ヒガンバナはこちらでは見られない花なので、
一度、自生してるところ見てみたいです。
群生していたらさぞ壮観な景色なんだろうなぁ。
アップの画像はすごくいいですね。
なんか写真集に載ってそうな画像ですね~。
ヒガンバナの長くヒモみたく見えるのは、雄しべですか?

投稿: こー | 2008年10月 4日 (土) 01時19分

こーさん、どーも!
こちらも朝晩は寒くなって来ました。
こーさんの方はもうそろそろ降霜でしょうか?

『!!』そーなんだ!ないのですか、そちらには。
多くの図鑑で分布が日本全土となっていたようですが、
そちらでは身近な花ではないのですね。意外でした。

長く伸びた部分は雌しべと雄しべです。雄しべは先端に
黄色い花粉を吹いた葯がありますので、よく見ると
無いものが雌しべだと区別できます。

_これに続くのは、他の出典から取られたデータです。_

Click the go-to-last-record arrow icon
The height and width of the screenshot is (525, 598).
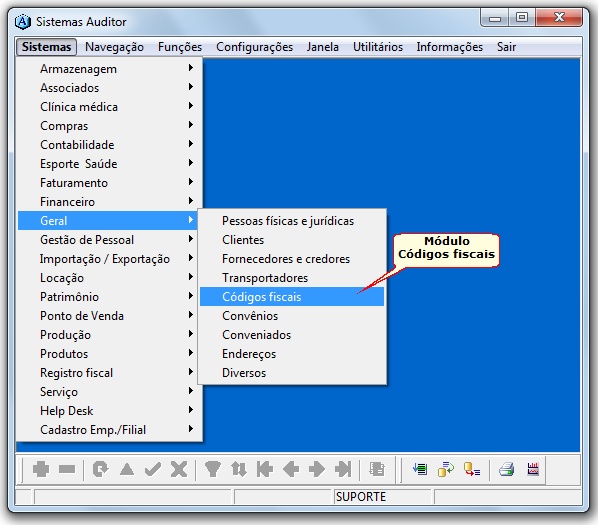(x=343, y=469)
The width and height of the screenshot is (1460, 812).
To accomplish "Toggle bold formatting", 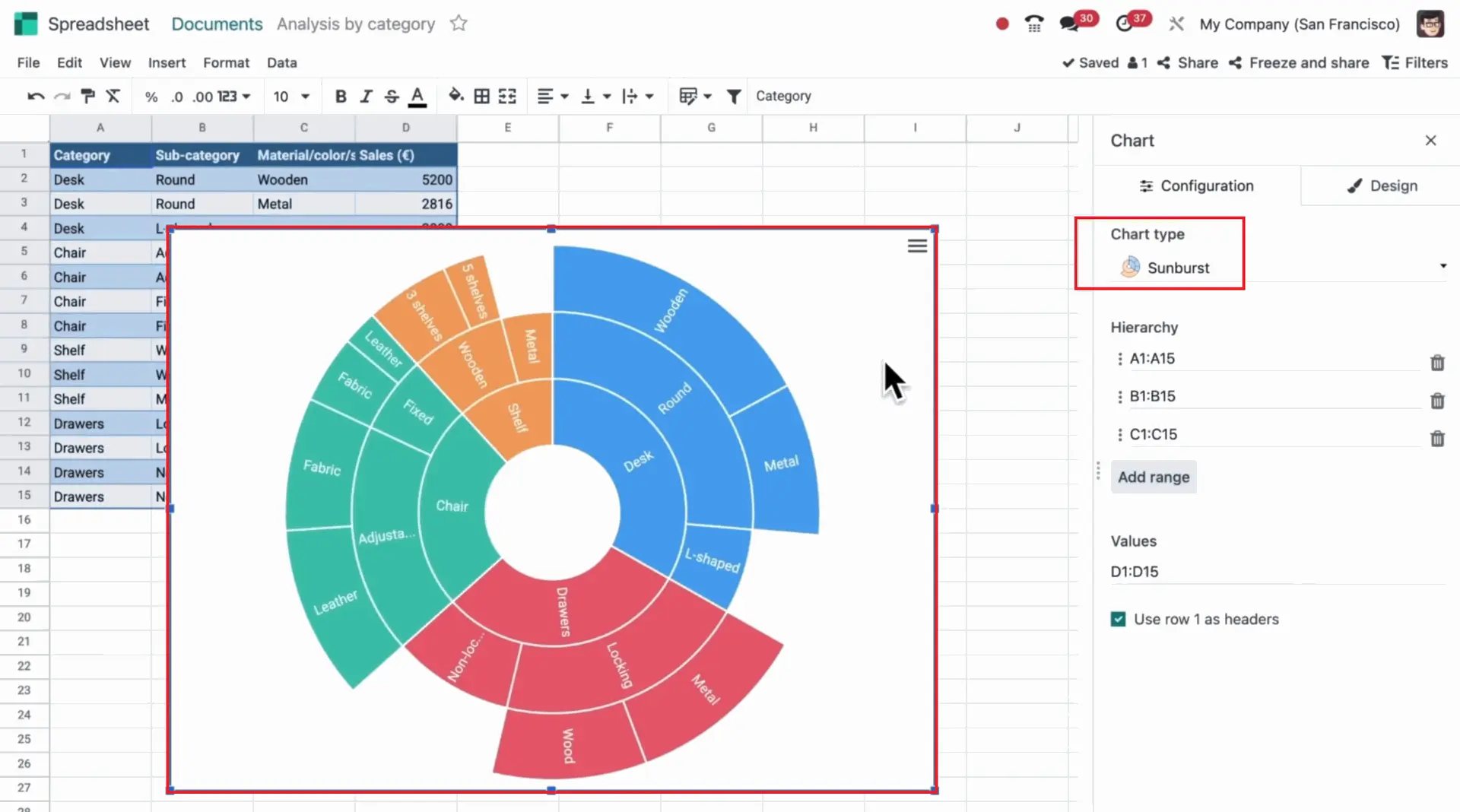I will [x=340, y=97].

花の構造はユリ科にとても近く、
ひとつの花に対して雄しべ6、雌しべ1です。
美しい放射状に出ていますが、これが上に反り上がるカーブなのが
花を一層美しく見せていると思います。
おそらく数学・力学的に完成された曲線なのでしょうね。
どうやら大昔に中国からやって来た帰化植物、
日本に存在するのはすべて3倍体でほぼ種子は出来ないそうです。
本当にいろいろ不思議が多い花ですよね。